For so many people, their
caring role doesn’t give them a single moment to be their self, to be anything
but a carer.. and it doesn’t stop when you sleep, because you are aware every
second of the support your loved one needs from you. You do all those jobs that
your loved one wouldn’t dream of letting you do under other circumstances….
I am a carer, I care for a
loved one who has suffered psychotic depression over 8 years or so, and now she
has dementia… she has been in hospital for the last three years, and once the
service providers get their act together and agree who does what, she will go
to a nursing home. This means that for the
last three years my caring role has been easier than for many people… I
don’t have to dress her, feed her, wash her, attend to her toilet issues… none
of that… I don’t have to worry about giving medication, making sure it is all
up to date. I don’t have to stay in home every hour unless I can get a family
member or friend to sit with her… yes, it should be pretty easy.
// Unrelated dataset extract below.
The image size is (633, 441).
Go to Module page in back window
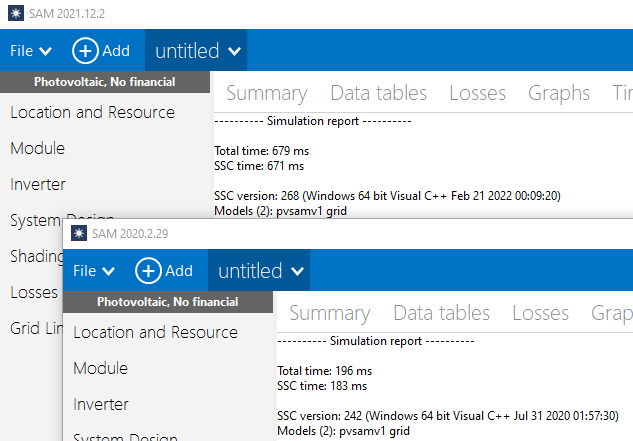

I know I am
better off in this respect than dear friends who have cared for loved ones with
Motor Neurone Disease, Emphysema, Cancer and the rest,,,, because I can come
and go as I please, and don’t have those same pressures of actually looking
after her every last need.
However, nothing is that
simple is it… my situation is frankly appalling… I am not looking for sympathy,
that does not help, but could use some understanding… that is all most carers
look for.
When you are caring for
someone who is in hospital, has been in for years, who will never come home
however long they live… will move on to a nursing home, you don’t have the day
to day caring stuff to do.
But it is still your loved
one, you still love them, and likely they still love you… but you can’t be
together, you are living apart, a few miles apart geographically, but living
apart by immeasurable distances in reality. You only meet when you go to the
hospital to visit… that’s 3 or 4 times a week for me now, about an hour a
visit… so 3 to 4 hours a week with the person that means everything to me, but
is no longer that person.
You still care, love, want
around the clock, 24 hours a day, that doesn’t change… there is a painful
loneliness in that… with friends, wherever you are, you are thinking your loved
one should be with you… feeling guilty that you are enjoying something which
they can’t, even though they are doing nothing, not far away.
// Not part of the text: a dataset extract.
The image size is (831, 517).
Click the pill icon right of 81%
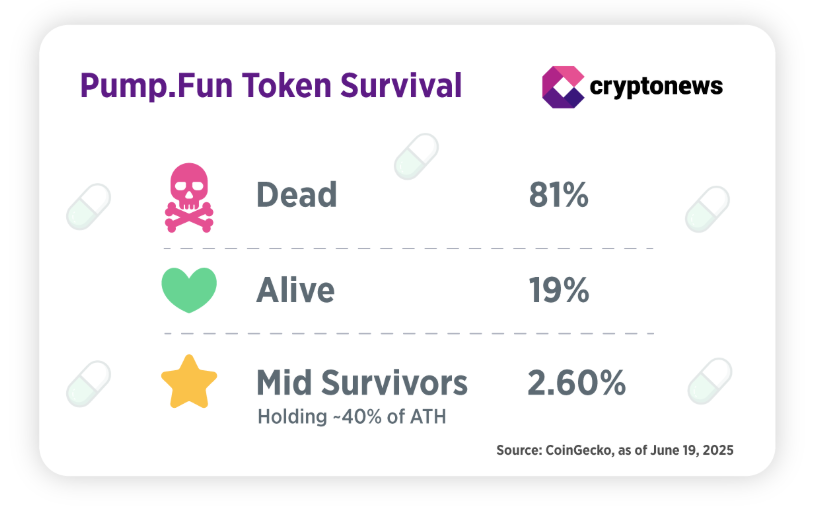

When you are together… the
love is still there… friends who have been to the hospital with me say they are
touched by the obvious love between us, but it can only show at times through
the eyes, through a look… there is
nothing else now, those silly little things you used to do and say together…
they go through your mind… you say little things, do some of the little things…
but there is sign of remembrance, no gentle melting response, and none of the
little gestures and words coming back.
In fact they haven’t spoken
an intelligible word for over two years, and rarely even manage an
unintelligible one. You think they recognize you, but that would be the last
defeat, not being recognized, so you are convinced anyway.. but the reassurance
is hollow.
You spend time with your
gorgeous grandchildren, and they mean so much to me, as do our children, and
you love being with them, but you also find half of your mind is occupied by
the fact that she is not enjoying the same thing… you tell her about them, you
occasionally see a look of longing… but rarely… sometimes a smile… but rarely,
more often the same blank expressionless stare… the one that leaves you feeling
lost, frightened and helpless…
The pressures are always
there… round the clock.. at least if they are at home you have the comfort of
being able to help, I say comfort, I know it is desperately hard work… but
sometimes you can crave it to ease the nagging loneliness.
Awful as it sounds, I wish
she had died when she became this ill… I can’t bear to think of her just
sitting… sitting… not communicating… don’t know even if she has thoughts… I
don’t know if it helps that the hospital staff tell me she is often tearful
after I leave… yes, me too, but I can deal with it, I can write and talk, does
this mean I should go more often? See more of her… I would like to but I find
it so hard to see her like this, I don’t think it would help… but then I feel
awful because I don’t. go more often.